Listed entries Block Start

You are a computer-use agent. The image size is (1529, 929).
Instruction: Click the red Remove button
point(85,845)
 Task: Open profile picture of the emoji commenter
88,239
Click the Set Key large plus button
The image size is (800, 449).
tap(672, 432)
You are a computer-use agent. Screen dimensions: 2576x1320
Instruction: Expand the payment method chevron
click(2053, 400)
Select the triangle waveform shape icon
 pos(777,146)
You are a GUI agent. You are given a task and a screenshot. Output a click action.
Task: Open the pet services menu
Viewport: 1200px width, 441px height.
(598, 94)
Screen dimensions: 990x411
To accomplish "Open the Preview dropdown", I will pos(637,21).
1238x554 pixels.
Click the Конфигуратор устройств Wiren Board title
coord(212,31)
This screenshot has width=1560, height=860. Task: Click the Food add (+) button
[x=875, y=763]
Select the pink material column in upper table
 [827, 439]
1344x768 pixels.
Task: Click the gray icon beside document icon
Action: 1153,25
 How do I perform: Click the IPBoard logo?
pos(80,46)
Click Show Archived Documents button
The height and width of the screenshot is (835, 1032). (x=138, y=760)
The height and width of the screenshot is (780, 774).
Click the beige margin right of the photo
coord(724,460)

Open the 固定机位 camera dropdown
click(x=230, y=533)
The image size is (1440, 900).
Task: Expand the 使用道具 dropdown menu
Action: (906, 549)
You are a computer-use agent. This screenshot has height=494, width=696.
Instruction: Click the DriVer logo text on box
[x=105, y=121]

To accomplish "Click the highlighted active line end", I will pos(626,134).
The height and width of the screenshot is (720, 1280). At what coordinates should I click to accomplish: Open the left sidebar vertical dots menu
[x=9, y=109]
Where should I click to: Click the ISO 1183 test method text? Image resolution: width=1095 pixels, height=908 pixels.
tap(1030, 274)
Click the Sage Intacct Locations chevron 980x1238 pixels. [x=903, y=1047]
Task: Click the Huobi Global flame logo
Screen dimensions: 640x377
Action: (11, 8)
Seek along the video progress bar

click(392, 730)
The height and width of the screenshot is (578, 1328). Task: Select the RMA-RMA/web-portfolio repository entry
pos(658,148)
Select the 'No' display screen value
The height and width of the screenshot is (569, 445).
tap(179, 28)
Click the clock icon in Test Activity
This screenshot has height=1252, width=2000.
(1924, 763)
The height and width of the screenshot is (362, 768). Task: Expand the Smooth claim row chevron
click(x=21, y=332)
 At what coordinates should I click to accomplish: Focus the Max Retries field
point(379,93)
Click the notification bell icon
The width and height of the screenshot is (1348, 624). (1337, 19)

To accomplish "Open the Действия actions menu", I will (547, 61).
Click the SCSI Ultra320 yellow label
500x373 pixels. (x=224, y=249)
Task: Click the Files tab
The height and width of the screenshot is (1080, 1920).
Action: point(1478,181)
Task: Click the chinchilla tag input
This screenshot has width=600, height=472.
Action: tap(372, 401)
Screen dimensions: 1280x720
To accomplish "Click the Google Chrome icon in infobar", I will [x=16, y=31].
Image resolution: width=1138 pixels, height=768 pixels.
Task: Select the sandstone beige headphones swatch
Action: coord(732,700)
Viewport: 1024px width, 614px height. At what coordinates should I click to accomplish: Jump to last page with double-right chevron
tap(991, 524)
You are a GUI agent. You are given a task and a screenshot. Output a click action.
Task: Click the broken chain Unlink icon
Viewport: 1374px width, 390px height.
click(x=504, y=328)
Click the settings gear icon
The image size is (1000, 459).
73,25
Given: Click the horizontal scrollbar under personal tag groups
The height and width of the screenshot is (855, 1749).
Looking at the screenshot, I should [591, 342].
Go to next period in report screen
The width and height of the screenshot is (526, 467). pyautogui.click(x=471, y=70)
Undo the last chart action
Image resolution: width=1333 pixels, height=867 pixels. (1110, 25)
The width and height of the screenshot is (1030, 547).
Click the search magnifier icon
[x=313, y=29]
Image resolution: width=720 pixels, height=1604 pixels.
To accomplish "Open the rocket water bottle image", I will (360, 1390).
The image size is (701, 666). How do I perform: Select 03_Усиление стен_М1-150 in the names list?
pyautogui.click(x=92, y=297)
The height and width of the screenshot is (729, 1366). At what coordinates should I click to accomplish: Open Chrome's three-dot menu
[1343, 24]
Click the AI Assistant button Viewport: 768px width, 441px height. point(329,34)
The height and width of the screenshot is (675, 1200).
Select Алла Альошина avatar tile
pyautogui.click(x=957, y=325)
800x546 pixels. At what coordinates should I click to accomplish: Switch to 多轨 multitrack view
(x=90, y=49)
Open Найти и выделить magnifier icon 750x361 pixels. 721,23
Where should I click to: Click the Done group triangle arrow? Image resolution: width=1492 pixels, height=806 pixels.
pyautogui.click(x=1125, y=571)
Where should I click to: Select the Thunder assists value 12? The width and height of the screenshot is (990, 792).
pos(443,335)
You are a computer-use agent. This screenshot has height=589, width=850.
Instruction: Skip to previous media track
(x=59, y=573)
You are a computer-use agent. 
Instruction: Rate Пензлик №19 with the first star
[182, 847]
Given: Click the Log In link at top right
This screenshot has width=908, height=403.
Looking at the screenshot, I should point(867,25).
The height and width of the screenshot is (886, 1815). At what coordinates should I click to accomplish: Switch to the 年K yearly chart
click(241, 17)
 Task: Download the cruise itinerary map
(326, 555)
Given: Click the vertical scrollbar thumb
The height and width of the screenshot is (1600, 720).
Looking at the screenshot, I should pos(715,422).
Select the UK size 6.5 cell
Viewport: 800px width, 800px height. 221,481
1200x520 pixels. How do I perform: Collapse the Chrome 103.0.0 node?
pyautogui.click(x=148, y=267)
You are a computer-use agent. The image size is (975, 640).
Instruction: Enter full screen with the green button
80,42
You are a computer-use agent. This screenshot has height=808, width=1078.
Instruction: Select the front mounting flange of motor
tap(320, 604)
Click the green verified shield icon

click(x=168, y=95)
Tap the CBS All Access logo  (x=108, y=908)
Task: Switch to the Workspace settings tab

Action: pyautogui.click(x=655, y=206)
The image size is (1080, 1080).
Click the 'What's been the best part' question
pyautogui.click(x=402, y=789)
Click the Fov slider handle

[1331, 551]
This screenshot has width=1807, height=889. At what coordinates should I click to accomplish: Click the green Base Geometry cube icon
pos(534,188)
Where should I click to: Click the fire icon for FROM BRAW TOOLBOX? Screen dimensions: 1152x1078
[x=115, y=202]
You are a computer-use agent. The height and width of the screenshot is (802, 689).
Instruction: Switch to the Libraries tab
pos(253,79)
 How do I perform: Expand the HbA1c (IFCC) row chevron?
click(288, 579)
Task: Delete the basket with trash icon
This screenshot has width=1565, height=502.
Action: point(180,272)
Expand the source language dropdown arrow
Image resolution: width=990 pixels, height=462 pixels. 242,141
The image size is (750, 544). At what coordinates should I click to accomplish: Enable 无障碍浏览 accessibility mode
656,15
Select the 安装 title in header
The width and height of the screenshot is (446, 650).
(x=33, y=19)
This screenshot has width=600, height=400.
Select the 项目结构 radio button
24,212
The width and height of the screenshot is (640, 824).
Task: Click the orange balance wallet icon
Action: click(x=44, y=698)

Listed entries Block End

→ Exercise prompt: Give back the material above exactly as it was given.

→ Result:
You are a computer-use agent. The image size is (1529, 929).
Instruction: Click the red Remove button
point(85,845)
 Task: Open profile picture of the emoji commenter
88,239
Click the Set Key large plus button
The image size is (800, 449).
tap(672, 432)
You are a computer-use agent. Screen dimensions: 2576x1320
Instruction: Expand the payment method chevron
click(2053, 400)
Select the triangle waveform shape icon
 pos(777,146)
You are a GUI agent. You are given a task and a screenshot. Output a click action.
Task: Open the pet services menu
Viewport: 1200px width, 441px height.
(598, 94)
Screen dimensions: 990x411
To accomplish "Open the Preview dropdown", I will pos(637,21).
1238x554 pixels.
Click the Конфигуратор устройств Wiren Board title
coord(212,31)
This screenshot has width=1560, height=860. Task: Click the Food add (+) button
[x=875, y=763]
Select the pink material column in upper table
 [827, 439]
1344x768 pixels.
Task: Click the gray icon beside document icon
Action: 1153,25
 How do I perform: Click the IPBoard logo?
pos(80,46)
Click Show Archived Documents button
The height and width of the screenshot is (835, 1032). (x=138, y=760)
The height and width of the screenshot is (780, 774).
Click the beige margin right of the photo
coord(724,460)

Open the 固定机位 camera dropdown
click(x=230, y=533)
The image size is (1440, 900).
Task: Expand the 使用道具 dropdown menu
Action: (906, 549)
You are a computer-use agent. This screenshot has height=494, width=696.
Instruction: Click the DriVer logo text on box
[x=105, y=121]

To accomplish "Click the highlighted active line end", I will pos(626,134).
The height and width of the screenshot is (720, 1280). At what coordinates should I click to accomplish: Open the left sidebar vertical dots menu
[x=9, y=109]
Where should I click to: Click the ISO 1183 test method text? Image resolution: width=1095 pixels, height=908 pixels.
tap(1030, 274)
Click the Sage Intacct Locations chevron 980x1238 pixels. [x=903, y=1047]
Task: Click the Huobi Global flame logo
Screen dimensions: 640x377
Action: (11, 8)
Seek along the video progress bar

click(392, 730)
The height and width of the screenshot is (578, 1328). Task: Select the RMA-RMA/web-portfolio repository entry
pos(658,148)
Select the 'No' display screen value
The height and width of the screenshot is (569, 445).
tap(179, 28)
Click the clock icon in Test Activity
This screenshot has height=1252, width=2000.
(1924, 763)
The height and width of the screenshot is (362, 768). Task: Expand the Smooth claim row chevron
click(x=21, y=332)
 At what coordinates should I click to accomplish: Focus the Max Retries field
point(379,93)
Click the notification bell icon
The width and height of the screenshot is (1348, 624). (1337, 19)

To accomplish "Open the Действия actions menu", I will (547, 61).
Click the SCSI Ultra320 yellow label
500x373 pixels. (x=224, y=249)
Task: Click the Files tab
The height and width of the screenshot is (1080, 1920).
Action: point(1478,181)
Task: Click the chinchilla tag input
This screenshot has width=600, height=472.
Action: tap(372, 401)
Screen dimensions: 1280x720
To accomplish "Click the Google Chrome icon in infobar", I will [x=16, y=31].
Image resolution: width=1138 pixels, height=768 pixels.
Task: Select the sandstone beige headphones swatch
Action: coord(732,700)
Viewport: 1024px width, 614px height. At what coordinates should I click to accomplish: Jump to last page with double-right chevron
tap(991, 524)
You are a GUI agent. You are given a task and a screenshot. Output a click action.
Task: Click the broken chain Unlink icon
Viewport: 1374px width, 390px height.
click(x=504, y=328)
Click the settings gear icon
The image size is (1000, 459).
73,25
Given: Click the horizontal scrollbar under personal tag groups
The height and width of the screenshot is (855, 1749).
Looking at the screenshot, I should [591, 342].
Go to next period in report screen
The width and height of the screenshot is (526, 467). pyautogui.click(x=471, y=70)
Undo the last chart action
Image resolution: width=1333 pixels, height=867 pixels. (1110, 25)
The width and height of the screenshot is (1030, 547).
Click the search magnifier icon
[x=313, y=29]
Image resolution: width=720 pixels, height=1604 pixels.
To accomplish "Open the rocket water bottle image", I will (360, 1390).
The image size is (701, 666). How do I perform: Select 03_Усиление стен_М1-150 in the names list?
pyautogui.click(x=92, y=297)
The height and width of the screenshot is (729, 1366). At what coordinates should I click to accomplish: Open Chrome's three-dot menu
[1343, 24]
Click the AI Assistant button Viewport: 768px width, 441px height. point(329,34)
The height and width of the screenshot is (675, 1200).
Select Алла Альошина avatar tile
pyautogui.click(x=957, y=325)
800x546 pixels. At what coordinates should I click to accomplish: Switch to 多轨 multitrack view
(x=90, y=49)
Open Найти и выделить magnifier icon 750x361 pixels. 721,23
Where should I click to: Click the Done group triangle arrow? Image resolution: width=1492 pixels, height=806 pixels.
pyautogui.click(x=1125, y=571)
Where should I click to: Select the Thunder assists value 12? The width and height of the screenshot is (990, 792).
pos(443,335)
You are a computer-use agent. This screenshot has height=589, width=850.
Instruction: Skip to previous media track
(x=59, y=573)
You are a computer-use agent. 
Instruction: Rate Пензлик №19 with the first star
[182, 847]
Given: Click the Log In link at top right
This screenshot has width=908, height=403.
Looking at the screenshot, I should point(867,25).
The height and width of the screenshot is (886, 1815). At what coordinates should I click to accomplish: Switch to the 年K yearly chart
click(241, 17)
 Task: Download the cruise itinerary map
(326, 555)
Given: Click the vertical scrollbar thumb
The height and width of the screenshot is (1600, 720).
Looking at the screenshot, I should pos(715,422).
Select the UK size 6.5 cell
Viewport: 800px width, 800px height. 221,481
1200x520 pixels. How do I perform: Collapse the Chrome 103.0.0 node?
pyautogui.click(x=148, y=267)
You are a computer-use agent. The image size is (975, 640).
Instruction: Enter full screen with the green button
80,42
You are a computer-use agent. This screenshot has height=808, width=1078.
Instruction: Select the front mounting flange of motor
tap(320, 604)
Click the green verified shield icon

click(x=168, y=95)
Tap the CBS All Access logo  (x=108, y=908)
Task: Switch to the Workspace settings tab

Action: pyautogui.click(x=655, y=206)
The image size is (1080, 1080).
Click the 'What's been the best part' question
pyautogui.click(x=402, y=789)
Click the Fov slider handle

[1331, 551]
This screenshot has width=1807, height=889. At what coordinates should I click to accomplish: Click the green Base Geometry cube icon
pos(534,188)
Where should I click to: Click the fire icon for FROM BRAW TOOLBOX? Screen dimensions: 1152x1078
[x=115, y=202]
You are a computer-use agent. The height and width of the screenshot is (802, 689).
Instruction: Switch to the Libraries tab
pos(253,79)
 How do I perform: Expand the HbA1c (IFCC) row chevron?
click(288, 579)
Task: Delete the basket with trash icon
This screenshot has width=1565, height=502.
Action: point(180,272)
Expand the source language dropdown arrow
Image resolution: width=990 pixels, height=462 pixels. 242,141
The image size is (750, 544). At what coordinates should I click to accomplish: Enable 无障碍浏览 accessibility mode
656,15
Select the 安装 title in header
The width and height of the screenshot is (446, 650).
(x=33, y=19)
This screenshot has width=600, height=400.
Select the 项目结构 radio button
24,212
The width and height of the screenshot is (640, 824).
Task: Click the orange balance wallet icon
Action: click(x=44, y=698)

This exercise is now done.